Perempuan itu menatap lurus wajah ayahnya yang mendengar penuh perhatian, ”Ayah, pertempuran itu pun menjadi semakin sengit. Sementara Ki Blarak Mukti telah terikat pada pertempuran melawan Ki Rangga Agung Sedayu, maka saya dan Raden Andum Pamuji terkepung rapat oleh prajurit Mataram.
“Dan seperti yang telah terjadi dan ayah saksikan, saya akhirnya harus menyerah ketika Ki Blarak roboh di tangan Agung Sedayu dan Raden Pamuji kehabisan darah oleh terjangan senjata prajurit Mataram.”
Orang tua itu bangkit dari tempat duduknya, Tubuhnya masih terlihat gagah, rambutnya yang putih dan kerut di pelipisnya seperti memberi gambaran tentang pahit getir kehidupan yang dialaminya. Kemudian lelaki itu berkata, ”Apakah Raden Andum dan Ki Blarak Mukti sempat mengatakan sesuatu kepadamu sebelum Ki Agung Sedayu dan prajuritnya menyerbu kalian?”
Anaknya mengangguk pelan. “Seuntai pesan sempat dikatakan Ki Blarak Mukti pada saya,” jawab perempuan muda yang kembali duduk di belakang ayahnya. Kemudian ia berkata , ”Raden Andum Pamuji terlalu percaya pada berita yang ia dengar dari pelayan istana. Bahkan ia menerima undangan untuk hadir dalam wisuda pelantikan para pegawai yang akan bertugas di Kepatihan. Tentu saja Raden Andum sudah memperkirakan kemungkinan yang akan terjadi, tetapi ia tidak dapat menahan diri ketika mendapat kesempatan masuk menyelinap bagian dalam Kepatihan.”
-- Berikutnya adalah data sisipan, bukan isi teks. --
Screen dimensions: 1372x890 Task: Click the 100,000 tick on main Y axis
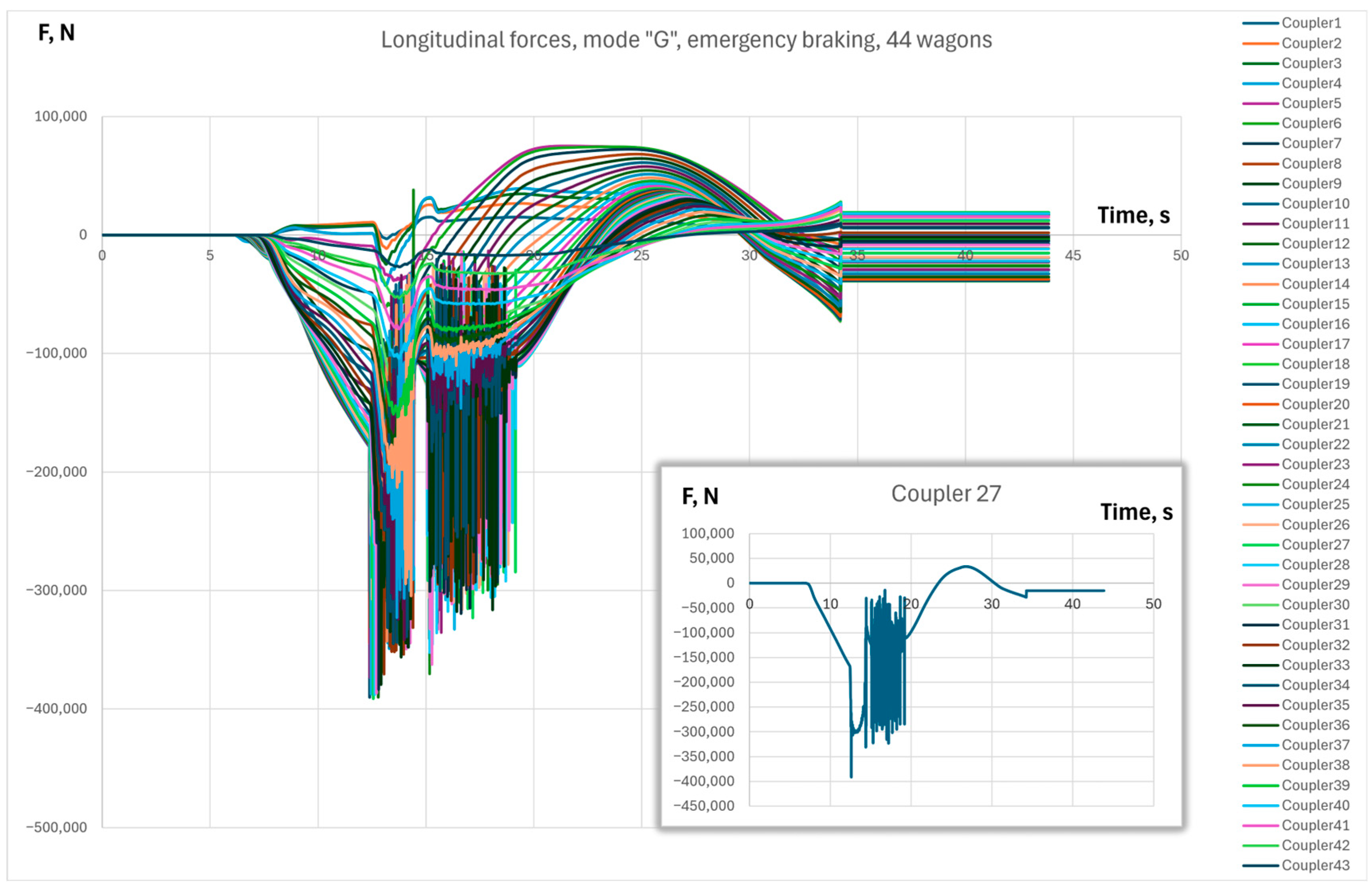pos(61,116)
Lelaki tua itu mengalihkan pembicaraan. Ia berdesis dalam hati, ”Aku tidak dapat mengikuti keinginan hati yang masih saja merasakan luka karena ulah Danang Sutawijaya. Mungkin ini saatnya untuk berdamai dengan masa lalu. Tetapi aku harus meyakinkan anak ini yang semenjak kecil telah aku ajarkan kebencian terhadap Mataram.”
Orang tua itu memegang pundak anaknya. Ia berkata lirih dan tiba-tiba mengalihkan pembicaraan, ”Semakin sering kita berpindah, kenangan ibumu semakin menjeratku.” Terdengar nafas panjang keluar dari dadanya. Ia melanjutkan kata-katanya lagi, ”Sejak aku menjadi prajurit di usia muda hingga diwisuda sebagai seorang lurah oleh Sultan Hadiwijaya, sekalipun aku belum merasakan ketenangan hidup di satu tempat yang tetap. Bahkan aku dan ibumu masih sering berpindah tempat ketika kau lahir.”
“Sudahlah, Ayah! Kita jangan bicara mengenai itu lagi,” sahut anaknya dengan lembut sambil memegang tangan ayahnya.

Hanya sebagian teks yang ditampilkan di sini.